What the task requires: Could you render all of the material below as a numbered list with one line per number, leaving out any blank lines?
-- -- --
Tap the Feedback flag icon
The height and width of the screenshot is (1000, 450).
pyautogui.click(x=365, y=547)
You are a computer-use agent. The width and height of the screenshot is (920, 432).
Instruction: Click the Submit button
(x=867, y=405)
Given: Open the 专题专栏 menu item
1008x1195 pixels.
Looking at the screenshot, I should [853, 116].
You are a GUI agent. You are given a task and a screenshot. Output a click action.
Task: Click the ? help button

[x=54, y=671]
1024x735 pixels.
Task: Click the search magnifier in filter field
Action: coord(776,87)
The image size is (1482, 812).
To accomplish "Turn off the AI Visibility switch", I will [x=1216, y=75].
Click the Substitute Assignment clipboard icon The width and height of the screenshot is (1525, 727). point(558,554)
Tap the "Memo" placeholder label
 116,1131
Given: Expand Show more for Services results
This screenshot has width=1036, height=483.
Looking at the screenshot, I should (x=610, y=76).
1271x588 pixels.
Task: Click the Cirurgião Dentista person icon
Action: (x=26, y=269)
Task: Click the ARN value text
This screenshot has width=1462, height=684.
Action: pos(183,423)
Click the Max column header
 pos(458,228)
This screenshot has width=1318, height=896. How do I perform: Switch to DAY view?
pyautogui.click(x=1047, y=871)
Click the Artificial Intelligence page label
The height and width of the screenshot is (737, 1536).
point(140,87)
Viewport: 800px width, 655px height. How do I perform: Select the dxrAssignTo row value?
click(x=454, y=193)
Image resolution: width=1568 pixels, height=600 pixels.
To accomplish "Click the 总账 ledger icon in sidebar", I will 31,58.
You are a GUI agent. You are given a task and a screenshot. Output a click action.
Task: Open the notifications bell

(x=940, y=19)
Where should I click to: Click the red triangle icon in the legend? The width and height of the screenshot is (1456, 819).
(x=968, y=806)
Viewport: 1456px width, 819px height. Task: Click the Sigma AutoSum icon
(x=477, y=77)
-- -- --
Completed exercise:
1. Tap the Feedback flag icon
2. The height and width of the screenshot is (1000, 450).
3. pyautogui.click(x=365, y=547)
4. You are a computer-use agent. The width and height of the screenshot is (920, 432).
5. Instruction: Click the Submit button
6. (x=867, y=405)
7. Given: Open the 专题专栏 menu item
8. 1008x1195 pixels.
9. Looking at the screenshot, I should [853, 116].
10. You are a GUI agent. You are given a task and a screenshot. Output a click action.
11. Task: Click the ? help button
12. [x=54, y=671]
13. 1024x735 pixels.
14. Task: Click the search magnifier in filter field
15. Action: coord(776,87)
16. The image size is (1482, 812).
17. To accomplish "Turn off the AI Visibility switch", I will [x=1216, y=75].
18. Click the Substitute Assignment clipboard icon The width and height of the screenshot is (1525, 727). point(558,554)
19. Tap the "Memo" placeholder label
20.  116,1131
21. Given: Expand Show more for Services results
22. This screenshot has width=1036, height=483.
23. Looking at the screenshot, I should (x=610, y=76).
24. 1271x588 pixels.
25. Task: Click the Cirurgião Dentista person icon
26. Action: (x=26, y=269)
27. Task: Click the ARN value text
28. This screenshot has width=1462, height=684.
29. Action: pos(183,423)
30. Click the Max column header
31.  pos(458,228)
32. This screenshot has width=1318, height=896. How do I perform: Switch to DAY view?
33. pyautogui.click(x=1047, y=871)
34. Click the Artificial Intelligence page label
35. The height and width of the screenshot is (737, 1536).
36. point(140,87)
37. Viewport: 800px width, 655px height. How do I perform: Select the dxrAssignTo row value?
38. click(x=454, y=193)
39. Image resolution: width=1568 pixels, height=600 pixels.
40. To accomplish "Click the 总账 ledger icon in sidebar", I will 31,58.
41. You are a GUI agent. You are given a task and a screenshot. Output a click action.
42. Task: Open the notifications bell
43. (x=940, y=19)
44. Where should I click to: Click the red triangle icon in the legend? The width and height of the screenshot is (1456, 819).
45. (x=968, y=806)
46. Viewport: 1456px width, 819px height. Task: Click the Sigma AutoSum icon
47. (x=477, y=77)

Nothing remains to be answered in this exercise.